DeepGEMM is a library designed for clean and efficient General Matrix Multiplications (GEMMs). It supports FP8 and BF16 (working in progress) for both normal and Mix-of-Experts (MoE) grouped scenarios. Written in CUDA, the library has no kernel compilation need during installation, by compiling all kernels at runtime using a lightweight Just-In-Time (JIT) module.

DeepGEMM leverages some concepts from CUTLASS and CuTe, it avoids heavy reliance on their templates or algebras. Instead, the library is designed for simplicity, with only a limited number of core kernel functions. This makes it a clean and accessible resource for learning NVIDIA GPU kernel optimization techniques.

Despite its lightweight design, DeepGEMM's performance matches or exceeds expert-tuned libraries across various matrix shapes.

News

2025.09.28: DeepGEMM now supports scoring kernels (weighted ReLU MQA logits) for the lightning indexer for DeepSeek v3.2.

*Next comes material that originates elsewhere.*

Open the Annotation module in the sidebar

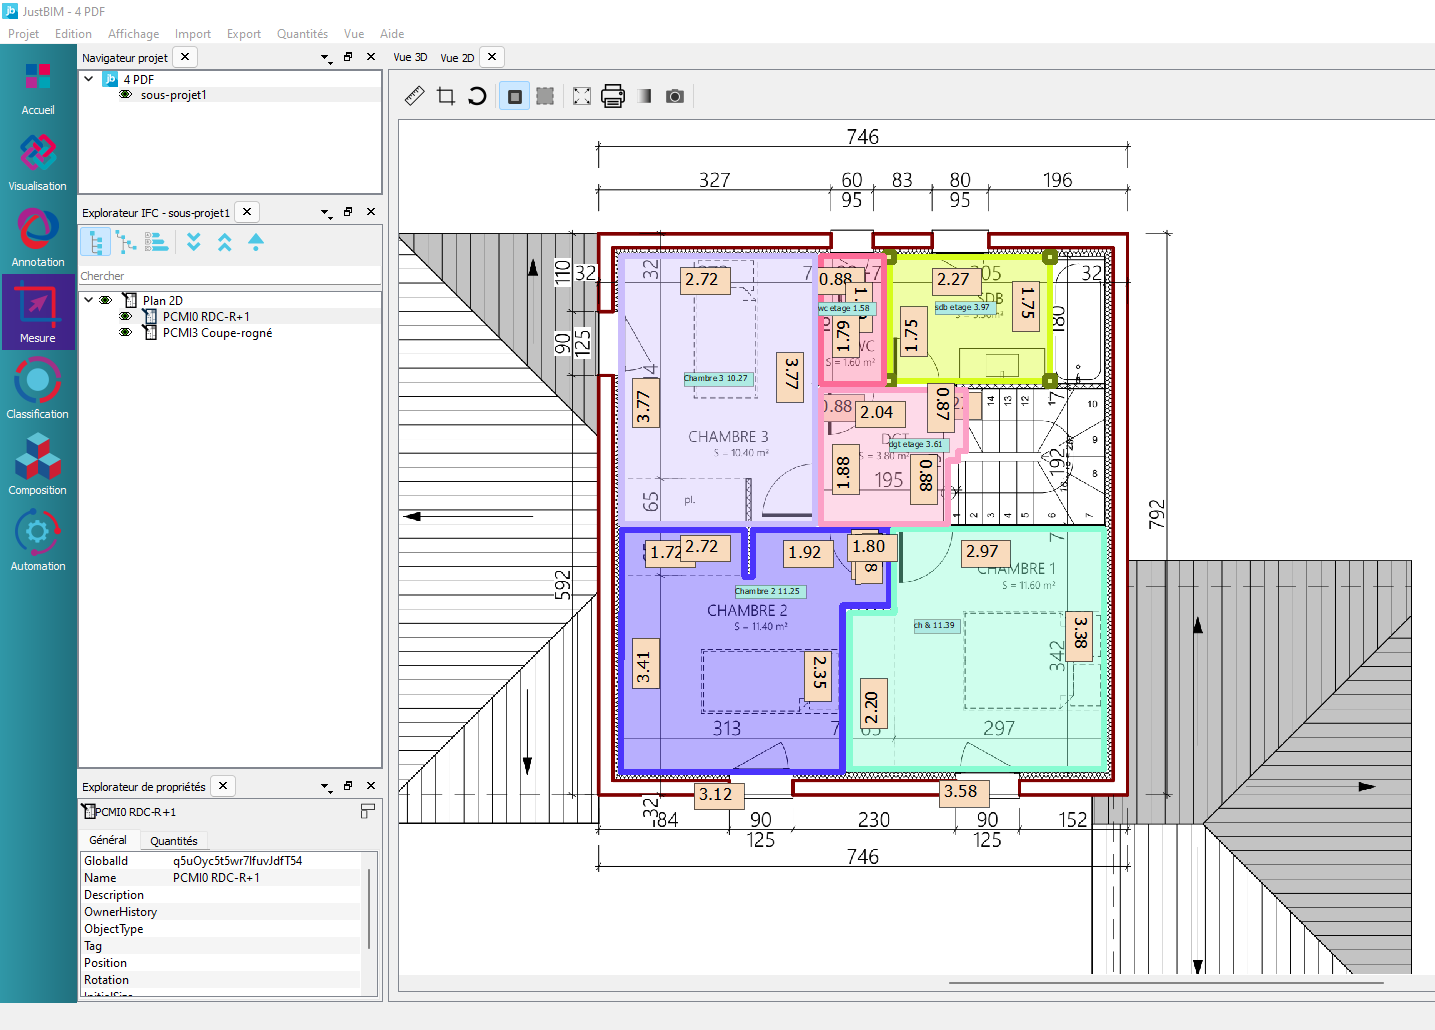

Please see #200 for more details.

2025.07.20: DeepGEMM now supports both SM90/SM100, and has a full refactor with a low-CPU-overhead JIT CPP module.

NVRTC and post-compilation SASS optimization are all disabled.

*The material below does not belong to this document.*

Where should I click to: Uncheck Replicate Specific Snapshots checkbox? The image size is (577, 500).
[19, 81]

NVRTC will be supported later.

As NVCC 12.9 will automatically do the FFMA interleaving, all post optimizations will be no longer supported.

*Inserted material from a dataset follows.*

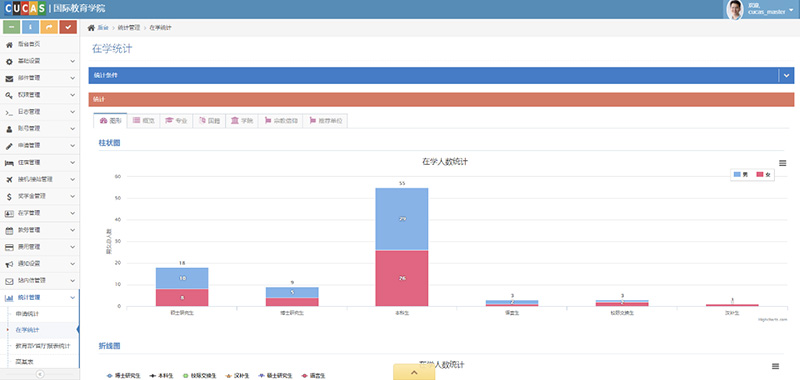
Task: Click the home icon in the breadcrumb
Action: (91, 28)
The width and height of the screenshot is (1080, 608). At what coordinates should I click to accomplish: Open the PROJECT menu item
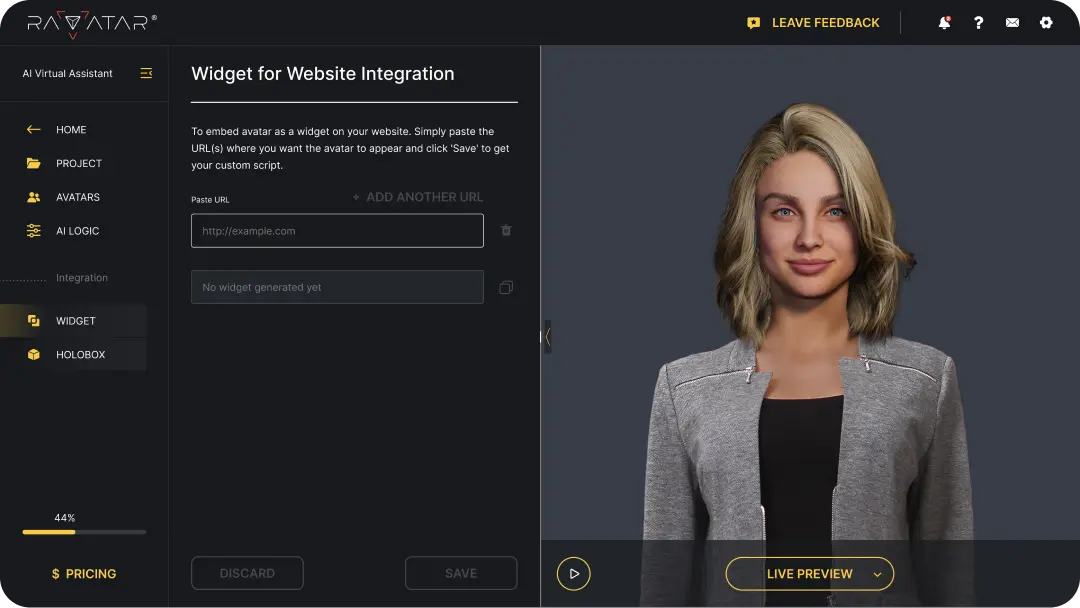tap(79, 163)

Please see #112 for more details.

2025.05.14: DeepGEMM now offers weight gradient kernels for dense and MoE backward! See #95 for details.

2025.05.07: DeepGEMM now supports NVRTC with up to 10x compilation speedup! See #94 for details. Please use DG_JIT_USE_NVRTC=1 to enable it (may have performance loss with some cases).

2025.04.18: DeepGEMM now achieves up to 1550 TFLOPS on H800! See #74, #78, #81, #86 and 340d988 for details.

Roadmap

[x] More correctness tests for grouped-contiguous layout

[x] Shared memory swizzling for output

[x] MoE scheduler with TMA multicast compatibility

[x] Fix TMA multicast compatibility for indivisible shapes

[x] Skip useless computation on M

[x] NVRTC as a faster compiler

[x] Sanitizer for testing

[x] Weight gradient kernels for dense models

[x] Weight gradient kernels for MoE models

[ ] Better get_best_configs modeling

[ ] CUDA PDL support

[ ] Larger TMA multicast size for some shapes

[x] MMA template refactor with CUTLASS

[x] Remove shape limitations on N and K

[x] BF16 kernels

[ ] Split/stream-k optimizations

[ ] Ampere kernels

[ ] Polish docs

Quick start

Requirements

NVIDIA SM90 or SM100 architecture GPU

Python 3.8 or higher

Compilers with C++20 support

CUDA Toolkit:

CUDA 12.3 or higher for SM90

We highly recommend 12.9 or higher for the best performance

CUDA 12.9 or higher for SM100

PyTorch 2.1 or higher

CUTLASS 4.0 or higher (could be cloned by Git submodule)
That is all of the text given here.